Count every line in the records below that contains the string "will". Report that number alone.

==== RECORDS SUPPLIED ====

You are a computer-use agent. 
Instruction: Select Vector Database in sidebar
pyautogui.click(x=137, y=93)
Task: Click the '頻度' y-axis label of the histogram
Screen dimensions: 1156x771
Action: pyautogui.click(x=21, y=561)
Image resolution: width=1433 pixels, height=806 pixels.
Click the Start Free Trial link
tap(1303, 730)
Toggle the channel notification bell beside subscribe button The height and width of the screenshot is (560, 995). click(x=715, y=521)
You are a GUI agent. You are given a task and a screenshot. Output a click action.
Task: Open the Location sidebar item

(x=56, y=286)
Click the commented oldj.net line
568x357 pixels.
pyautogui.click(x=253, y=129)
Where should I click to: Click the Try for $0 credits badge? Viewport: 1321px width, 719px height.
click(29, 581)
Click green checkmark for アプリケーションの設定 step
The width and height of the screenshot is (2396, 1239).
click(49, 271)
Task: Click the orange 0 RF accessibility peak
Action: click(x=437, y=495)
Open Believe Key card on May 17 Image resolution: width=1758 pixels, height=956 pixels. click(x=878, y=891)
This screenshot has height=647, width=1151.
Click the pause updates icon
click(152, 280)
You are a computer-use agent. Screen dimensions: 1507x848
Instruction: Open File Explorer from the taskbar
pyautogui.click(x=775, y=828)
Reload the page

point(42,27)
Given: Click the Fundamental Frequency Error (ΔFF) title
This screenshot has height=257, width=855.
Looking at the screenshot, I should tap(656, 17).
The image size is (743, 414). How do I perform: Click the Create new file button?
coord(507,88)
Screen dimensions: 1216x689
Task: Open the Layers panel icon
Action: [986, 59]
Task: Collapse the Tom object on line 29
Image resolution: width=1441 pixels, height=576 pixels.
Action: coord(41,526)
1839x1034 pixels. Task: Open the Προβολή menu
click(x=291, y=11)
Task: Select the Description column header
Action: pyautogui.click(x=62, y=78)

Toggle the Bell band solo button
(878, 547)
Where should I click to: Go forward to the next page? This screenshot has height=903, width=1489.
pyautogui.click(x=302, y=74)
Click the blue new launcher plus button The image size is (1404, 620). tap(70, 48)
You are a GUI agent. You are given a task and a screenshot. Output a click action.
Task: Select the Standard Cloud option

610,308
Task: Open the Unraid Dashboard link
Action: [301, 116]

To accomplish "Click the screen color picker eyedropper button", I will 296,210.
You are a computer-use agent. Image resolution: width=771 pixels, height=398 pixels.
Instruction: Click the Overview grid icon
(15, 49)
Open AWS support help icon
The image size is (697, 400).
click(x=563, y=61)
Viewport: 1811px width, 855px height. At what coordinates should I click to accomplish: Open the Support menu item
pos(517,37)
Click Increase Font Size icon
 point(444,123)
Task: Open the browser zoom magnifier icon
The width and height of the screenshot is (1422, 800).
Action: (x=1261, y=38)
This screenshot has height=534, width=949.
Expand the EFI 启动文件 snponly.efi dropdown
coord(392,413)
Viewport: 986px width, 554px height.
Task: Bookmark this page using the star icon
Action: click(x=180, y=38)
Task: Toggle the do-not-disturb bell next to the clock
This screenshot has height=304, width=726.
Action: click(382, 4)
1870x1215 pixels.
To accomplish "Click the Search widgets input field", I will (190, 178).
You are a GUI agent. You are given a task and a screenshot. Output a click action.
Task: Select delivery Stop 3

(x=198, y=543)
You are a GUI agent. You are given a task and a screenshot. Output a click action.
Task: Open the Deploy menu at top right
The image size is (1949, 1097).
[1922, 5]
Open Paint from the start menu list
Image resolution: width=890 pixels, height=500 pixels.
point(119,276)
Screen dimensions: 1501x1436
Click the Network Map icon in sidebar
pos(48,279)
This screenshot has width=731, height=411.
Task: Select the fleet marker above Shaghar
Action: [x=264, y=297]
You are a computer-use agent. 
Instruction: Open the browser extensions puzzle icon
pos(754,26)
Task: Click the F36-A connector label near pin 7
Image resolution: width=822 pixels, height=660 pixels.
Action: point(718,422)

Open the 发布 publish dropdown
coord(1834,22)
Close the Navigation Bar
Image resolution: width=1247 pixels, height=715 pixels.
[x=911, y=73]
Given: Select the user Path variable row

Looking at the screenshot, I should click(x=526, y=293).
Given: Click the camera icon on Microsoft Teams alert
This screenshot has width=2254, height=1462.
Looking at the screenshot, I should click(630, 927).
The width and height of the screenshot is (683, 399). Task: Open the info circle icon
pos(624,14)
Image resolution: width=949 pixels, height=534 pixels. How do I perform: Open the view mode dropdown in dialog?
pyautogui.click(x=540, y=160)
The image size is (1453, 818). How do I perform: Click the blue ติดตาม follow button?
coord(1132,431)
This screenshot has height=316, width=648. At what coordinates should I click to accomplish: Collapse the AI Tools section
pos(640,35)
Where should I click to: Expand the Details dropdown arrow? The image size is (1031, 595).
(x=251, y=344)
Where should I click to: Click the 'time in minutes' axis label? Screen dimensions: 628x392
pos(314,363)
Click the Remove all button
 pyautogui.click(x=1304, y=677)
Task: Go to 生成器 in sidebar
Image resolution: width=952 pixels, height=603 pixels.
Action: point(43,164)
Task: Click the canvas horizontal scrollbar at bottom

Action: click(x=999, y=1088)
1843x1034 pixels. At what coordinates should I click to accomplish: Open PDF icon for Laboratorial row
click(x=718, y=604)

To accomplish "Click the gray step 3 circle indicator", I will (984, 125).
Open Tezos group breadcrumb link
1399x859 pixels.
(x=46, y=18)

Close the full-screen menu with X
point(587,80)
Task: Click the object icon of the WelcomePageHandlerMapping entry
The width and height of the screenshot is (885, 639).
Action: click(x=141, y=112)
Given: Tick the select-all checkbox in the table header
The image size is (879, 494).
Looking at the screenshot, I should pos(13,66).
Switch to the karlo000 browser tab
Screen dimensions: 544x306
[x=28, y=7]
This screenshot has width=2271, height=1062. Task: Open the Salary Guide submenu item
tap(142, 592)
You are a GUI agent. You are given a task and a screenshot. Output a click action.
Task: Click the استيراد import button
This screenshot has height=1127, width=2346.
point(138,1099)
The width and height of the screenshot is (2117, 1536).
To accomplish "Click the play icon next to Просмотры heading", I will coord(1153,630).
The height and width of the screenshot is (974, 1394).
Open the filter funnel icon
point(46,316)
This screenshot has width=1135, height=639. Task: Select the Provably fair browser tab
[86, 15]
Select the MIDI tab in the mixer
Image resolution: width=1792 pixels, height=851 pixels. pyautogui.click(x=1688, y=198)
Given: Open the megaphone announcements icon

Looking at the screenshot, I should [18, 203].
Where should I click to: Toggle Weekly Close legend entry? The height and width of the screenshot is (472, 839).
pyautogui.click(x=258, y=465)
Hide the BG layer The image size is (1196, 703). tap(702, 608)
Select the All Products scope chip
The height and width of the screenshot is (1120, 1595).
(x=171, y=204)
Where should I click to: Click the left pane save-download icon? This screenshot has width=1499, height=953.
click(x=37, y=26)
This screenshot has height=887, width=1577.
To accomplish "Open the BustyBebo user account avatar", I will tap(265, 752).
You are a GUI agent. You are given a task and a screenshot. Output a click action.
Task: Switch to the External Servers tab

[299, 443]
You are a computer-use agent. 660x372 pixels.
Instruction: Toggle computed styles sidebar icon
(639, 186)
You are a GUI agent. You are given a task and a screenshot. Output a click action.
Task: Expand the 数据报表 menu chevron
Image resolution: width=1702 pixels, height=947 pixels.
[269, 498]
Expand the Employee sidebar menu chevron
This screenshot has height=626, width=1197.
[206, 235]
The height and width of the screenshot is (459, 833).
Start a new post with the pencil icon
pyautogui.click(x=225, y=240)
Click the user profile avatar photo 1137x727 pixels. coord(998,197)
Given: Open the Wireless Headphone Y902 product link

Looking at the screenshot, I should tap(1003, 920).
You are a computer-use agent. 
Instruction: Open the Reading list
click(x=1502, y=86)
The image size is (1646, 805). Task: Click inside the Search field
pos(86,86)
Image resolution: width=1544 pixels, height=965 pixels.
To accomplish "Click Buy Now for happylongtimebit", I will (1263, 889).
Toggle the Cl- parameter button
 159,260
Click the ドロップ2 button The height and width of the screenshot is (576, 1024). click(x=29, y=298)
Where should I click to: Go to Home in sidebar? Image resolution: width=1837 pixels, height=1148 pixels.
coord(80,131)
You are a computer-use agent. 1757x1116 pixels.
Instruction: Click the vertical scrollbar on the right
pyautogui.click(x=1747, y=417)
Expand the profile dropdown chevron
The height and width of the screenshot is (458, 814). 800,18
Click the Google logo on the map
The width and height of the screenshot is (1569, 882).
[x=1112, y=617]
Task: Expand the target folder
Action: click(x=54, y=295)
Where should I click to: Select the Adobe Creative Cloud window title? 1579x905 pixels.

====

EXERCISE RESULT :: 6